Toast your bread of choice.

Spread left-over Goat Cheese Stuffing over one side. For those of you who are not interested in mushrooms, I will include the goat cheese stuffing part of that recipe below. However, it will make quite a lot of this stuffing, you may want to half the ingredients.

Scramble the eggs.

Place eggs over top of Goat Cheese Stuffing topped toast.


Goat Cheese, Pancetta & Chive Spread

recipe an excerpt originally from Spoon with Me

  • 1 package (8 0z) cream cheese (leave out of the fridge for 30 minutes to soften)
  • 1 log (6 oz) goat cheese (leave out of the fridge for 30 minutes to soften)
  • 3 oz thinly sliced pancetta – chopped
  • 1/3 cup minced shallots
  • 3 cloves garlic, minced
  • 1 small bunch fresh chives, minced (about 1/4 cup)


In a medium bowl, mix cream cheese and goat cheese until combined.
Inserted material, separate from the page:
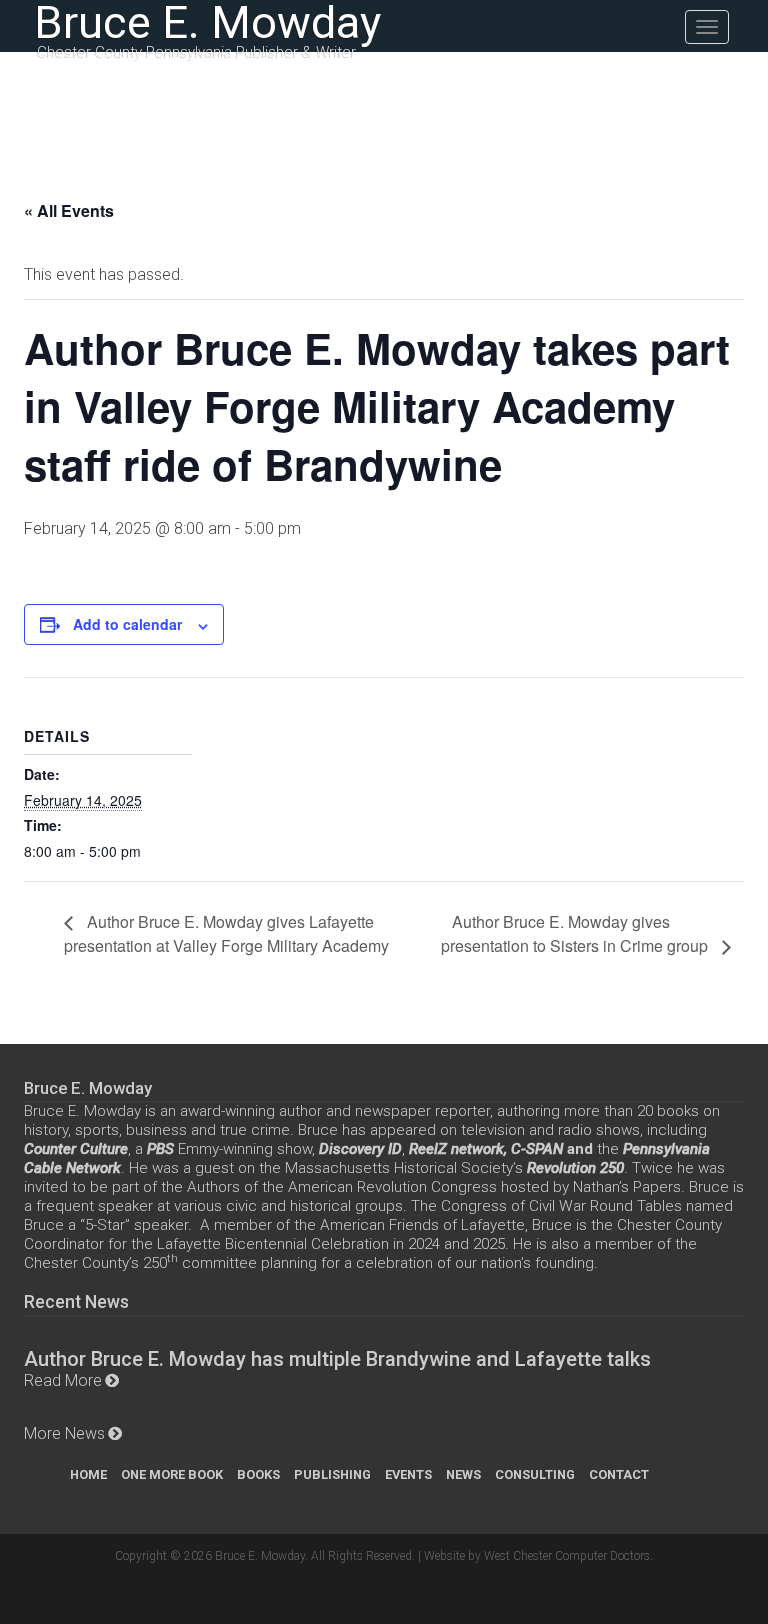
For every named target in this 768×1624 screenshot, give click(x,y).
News (463, 1474)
Set aside.

Heat a medium frying pan over medium-high heat.  Cook the pancetta until golden (about 1 1/2 to 2 minutes per side) until golden (the pancetta will crisp up as it cools).  Remove to paper towels.  When cool, crumble the pancetta and set aside.

In the same pan, saute the shallots in the pancetta drippings until softened (about 3 minutes).  Add garlic and cook for another minute.

In a medium bowl, mix the cream cheese and goat cheese until combined.  Add the crumbled pancetta, shallots and garlic, chives, salt and pepper.  Stir to combine.